Le Domaine structural de Bois Vert (DSbvt) occupe le centre de la région. Il se caractérise principalement par la mise en place de la Suite plutonique de Bois Vert. Généralement, les structures au sein de l’intrusion sont de type magmatique, alors que celles en bordure sont caractéristiques de la déformation D2 qui épousent la forme elliptique du contact avec l’encaissant. Il s’agit d’un contact faillé bien circonscrit à partir des cartes aéromagnétiques.

En projection stéréographique, les pôles des plans de la foliation (fabrique planaire) se répartissent en grande majorité dans les quadrants NW et SW (quelques points dans les autres quadrants), ce qui donne une direction principale N-S à NNE-SSW et un pendage modéré vers l’est. Les linéations minérales portées par les structures planaires se concentrent essentiellement dans le quadrant SE et sont à composante pendage à localement oblique.

Le Domaine structural de Jean-Marie (DSjme), situé dans la partie ouest de la région cartographiée, présente un patron structural orienté généralement N-S qui résulte de la mise en place des suites intrusives de Jean-Marie (mPijm) et de Bolduc (mPblc). Ces intrusions sont également coupées ou bordées par des failles majeures (normales et inverses) d’orientation moyenne N-S et par des zones de cisaillement à mouvement dextre.

Le grain structural dominant dans ce domaine est d’orientation N-S à NNE-SSW et le pendage moyen est soit vers l’est ou l’ouest. Il est représenté essentiellement par une foliation minérale tectonométamorphique de la déformation D2. Les linéations minérales portées par ces fabriques planaires sont généralement à composante oblique et, par endroits, directionnelle. En projection stéréographique, les linéations se répartissent essentiellement dans le quadrant SE (quelques points dans le quadrant SW) et correspondent aux plans de la foliation à pendage ouest.

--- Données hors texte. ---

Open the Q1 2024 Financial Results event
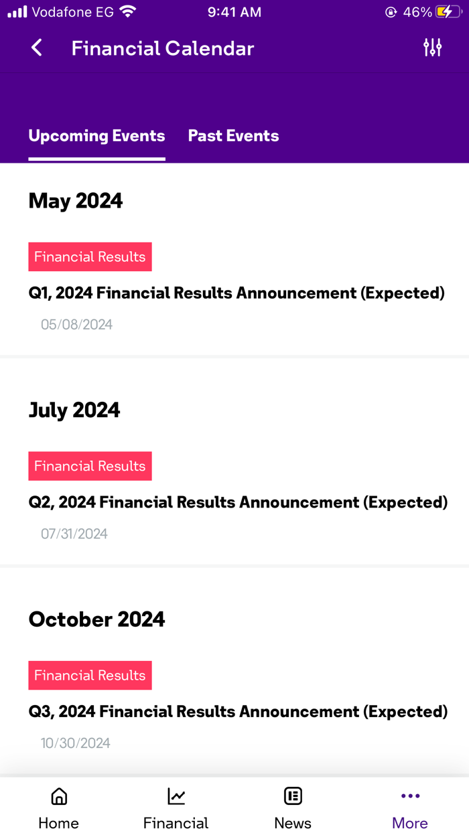Image resolution: width=469 pixels, height=833 pixels. pos(237,293)
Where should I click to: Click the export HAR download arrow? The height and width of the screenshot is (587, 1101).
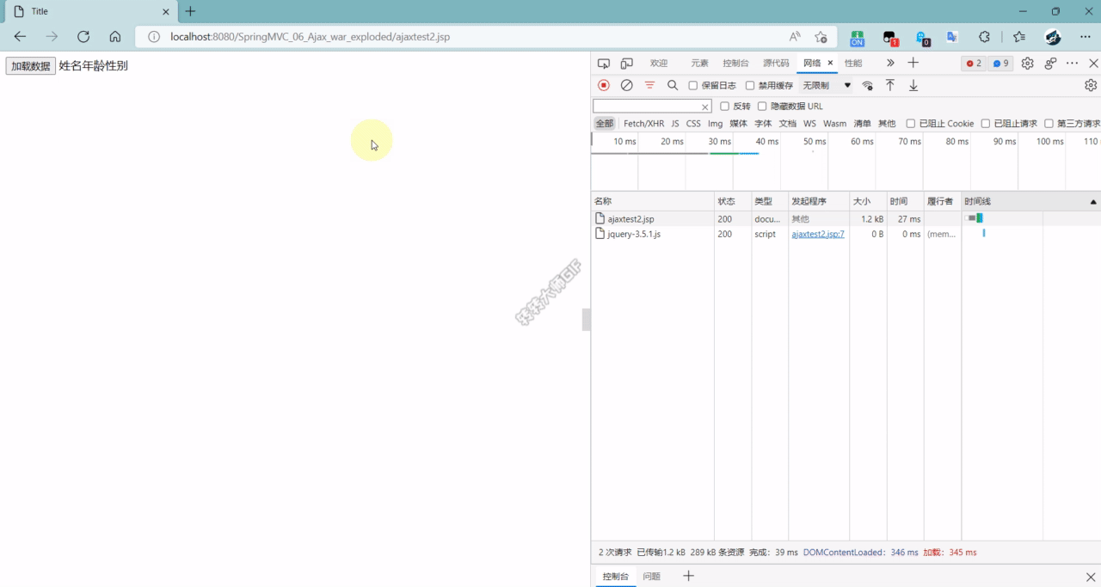coord(913,85)
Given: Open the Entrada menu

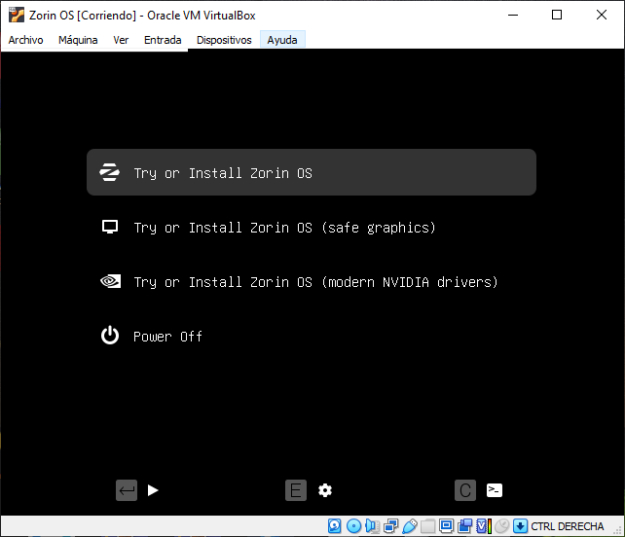Looking at the screenshot, I should (x=163, y=40).
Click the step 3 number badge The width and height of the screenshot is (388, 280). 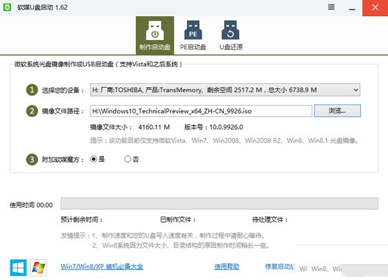tap(32, 159)
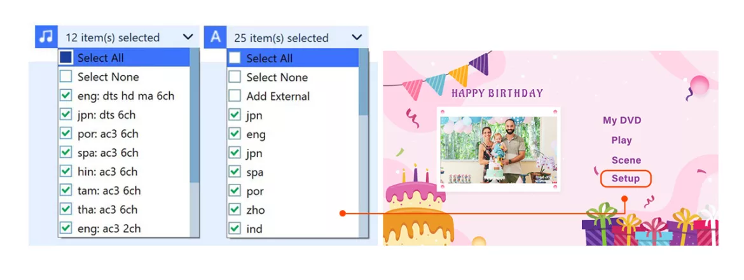Image resolution: width=744 pixels, height=280 pixels.
Task: Uncheck eng: dts hd ma 6ch audio track
Action: pyautogui.click(x=66, y=96)
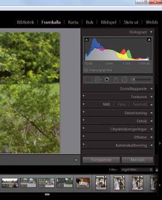Screen dimensions: 162x200
Task: Select the red eye correction tool
Action: [x=107, y=80]
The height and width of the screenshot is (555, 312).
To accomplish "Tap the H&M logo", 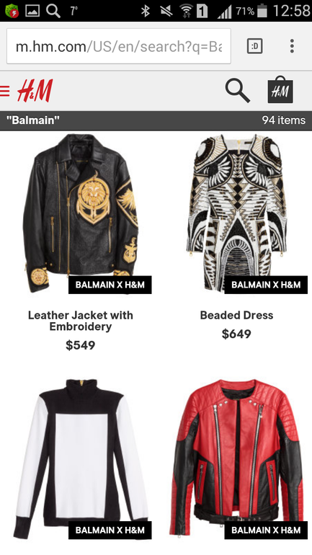I will pos(35,91).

Le Domaine structural de la Vertu (DSvtu) occupe la partie centre nord de la région et est dominé par la Suite plutonique de la Vertu. Il présente une fabrique planaire moyenne orientée NNW-SSE qui est généralement caractérisée par une foliation minérale tectonométamorphique, une foliation magmatique ou un rubanement mylonitique. En projection stéréographique, les pôles des plans de cette foliation occupent en grande partie le quadrant SW. Les linéations portées par ces structures planaires sont généralement à composante oblique.

À noter que dans ce domaine, il y a présence de deux failles normales dont l’orientation est subparallèle au patron structural interprété pour ce domaine. Il est possible qu’une relation existe entre la mise en place de cette intrusion et ces failles. Une autre faille, orientée E-W, a été cartographiée au sud de l’intrusion et est interprétée comme une faille de chevauchement. Cette faille est moins documentée en raison du nombre limité d’affleurements.

Le Domaine structural du Lac Rond (DSrnd), situé dans les parties est et sud de la région cartographiée, est la continuité nord du même domaine reconnu dans les feuillets 32A15 et 32A16 (Moukhsil et El Bourki, 2019). Il comprend principalement les fabriques du Complexe de Barrois, du Batholite du Coin, la Suite de Saint-Thomas-Didyme et de la Suite intrusive de Sainte-Hedwidge. La fabrique planaire de ce domaine dans cette région est assez homogène avec une direction moyenne N-S et à pendage modéré vers l’est (foliation moyenne G2 : 354°/39°).

En projection stéréographique, les linéations minérales portées par les fabriques planaires dans la région se répartissent selon un cercle autour de vecteur moyen de la foliation et varient d’une linéation à composante pendage à directionnelle.

Afin de montrer les relations entre les différentes unités lithostratigraphiques de la région de Girardville, deux coupes géologiques AB et CD ont été réalisées selon une orientation E-W.

 

Métamorphisme

L’étude de l’évolution métamorphique de la région de Girardville a été faite à partir des observations minéralogiques et structurales à l’échelle macroscopique et microscopique (157 lames minces et polies d’échantillons représentatifs des unités mésoprotérozoïques). Elle montre que les roches de la région présentent de nombreuses évidences d’un métamorphisme prograde aux faciès des amphibolites et des granulites (carte métamorphique simplifiée). 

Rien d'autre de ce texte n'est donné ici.